|
In the course, in lecture "Reducing Loss: Gradient Descent" is "Convex problems have only one minimum; that is, only one place where the slope is exactly 0. That minimum is where the loss function converges." The first sentence is flatly wrong: E.g., for positive integer n and the set of real numbers R, function f: R^n --> R where for all x in R^n f(x) = 0, f is convex, concave, and linear, and for all x in R^n x is a minimum and a maximum of f. Can there be uncountably infinitely many alternative minima for the Google ML problems? Yes, e.g., just enter one of the independent variables twice. The second sentence is nonsense. Grotesque, outrageous incompetence!!!! It has long been known that minimizing a convex function, even a differentiable convex function, with just gradient descent can be just horribly inefficient. A LOT is known about how to do much better than just gradient descent. E.g., there is Newton iteration (right, that Newton, hundreds of years ago) and quasi-Newton. And there's more. Why so inefficient? Well, draw a picture like Google did except use just two independent variables instead of just the one in the Google picture. Then see that the resulting, convex "bowl" can be like a long, narrow boat with a very gentle slope in one direction and a very steep slope in an orthogonal direction. Yes the cross section of the bowl can be, first cut, an ellipse with one short axis and one long one. Sure, the axes are eigenvectors, etc. and the ellipse is part of a local quadratic approximation. Well, gradient descent keeps going back and forth nearly parallel to the short axis of the ellipse and making nearly no progress on the long axis. People have known this and known good things to do about it for, uh, at least half a century. For the Google ML problems, might (1) tweak Newton iteration to improve the rate of convergence to a minimum or (2) at each iteration don't get a gradient descent but get a supporting hyperplane of the epigraph of the convex function, as the iterations proceed, accumulate these hyperplanes, notice that they lead to an approximation of the full epigraph, and use linear programming or some tweak of that to minimize the hyperplane approximation to the convex function -- there is much more that can be said here. By the way, the convex function for that ML problem is quite special, e.g., quadratic. A lot has long been known and well polished in regression and classification, e.g., with TeX markup: N.\ R.\ Draper and
H.\ Smith,
{\it Applied Regression Analysis,\/}
John Wiley and Sons,
New York,
1968.\ \ Leo Breiman,
Jerome H.\ Friedman,
Richard A.\ Olshen,
Charles J.\ Stone,
{\it Classification and Regression Trees,\/}
ISBN 0-534-98054-6,
Wadsworth \& Brooks/Cole,
Pacific Grove, California,
1984.\ \ C.\ Radhakrishna Rao,
{\it Linear Statistical Inference and
Its Applications:\ \
Second Edition,\/}
ISBN 0-471-70823-2,
John Wiley and Sons,
New York,
1967.\ \ A good start on convexity is Wendell H.\ Fleming,
{\it Functions of Several Variables,\/}
Addison-Wesley,
Reading, Massachusetts,
1965.\ \ Total, fun, dessert ice cream on convexity is Jensen's inequality; right away can use it to prove a lot of classic inequalities. Gee, look on the upside!!!! From this sample, the claims of machine learning (ML) revolutionizing the economy are nonsense!!!! And for startups, don't much have to worry about serious competition from Google!!!! |
i am certain that you are familiar with the "usual" statistics sequence. (for others: there are lower-division courses that use calculus in a few places but otherwise avoid it, focusing instead on memorizing procedures. there is the upper-division probability/math stat sequence that uses calculus heavily but avoids analysis. and there is an intro phd sequence that finally gets into measure theory.) if you look at a coursera course that gives an high-level overview of practical statistics and simplifies its presentation to be accessible to people who never took calculus, you can criticize the very idea of a course that does not explain the measure-theoretic issues, but it makes no sense to use it to criticize the field of statistics, or to criticize the competence of others in the institution that produced it.
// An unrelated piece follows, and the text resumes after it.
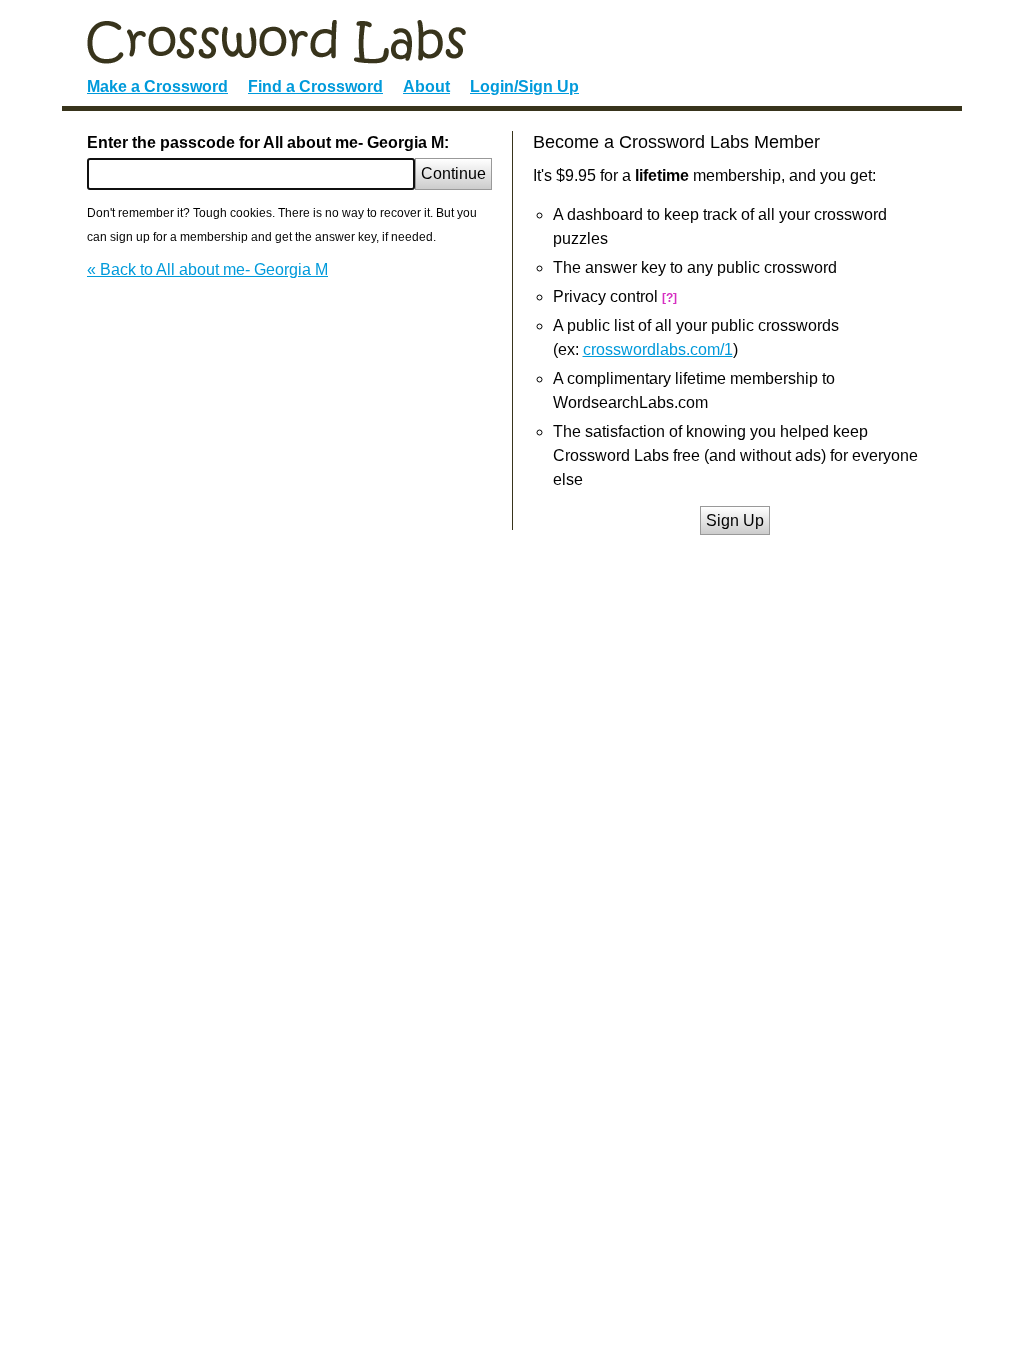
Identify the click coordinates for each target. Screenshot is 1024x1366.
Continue (453, 173)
here, google is producing introductory training materials for developers. many developers have never taken calculus, let alone optimization, statistics, or analysis, and when i took MLCC internally, you were supposed to go through this whole thing (lectures and coding) in two days. it's supposed to give you enough understanding of the concepts to understand the API and apply it.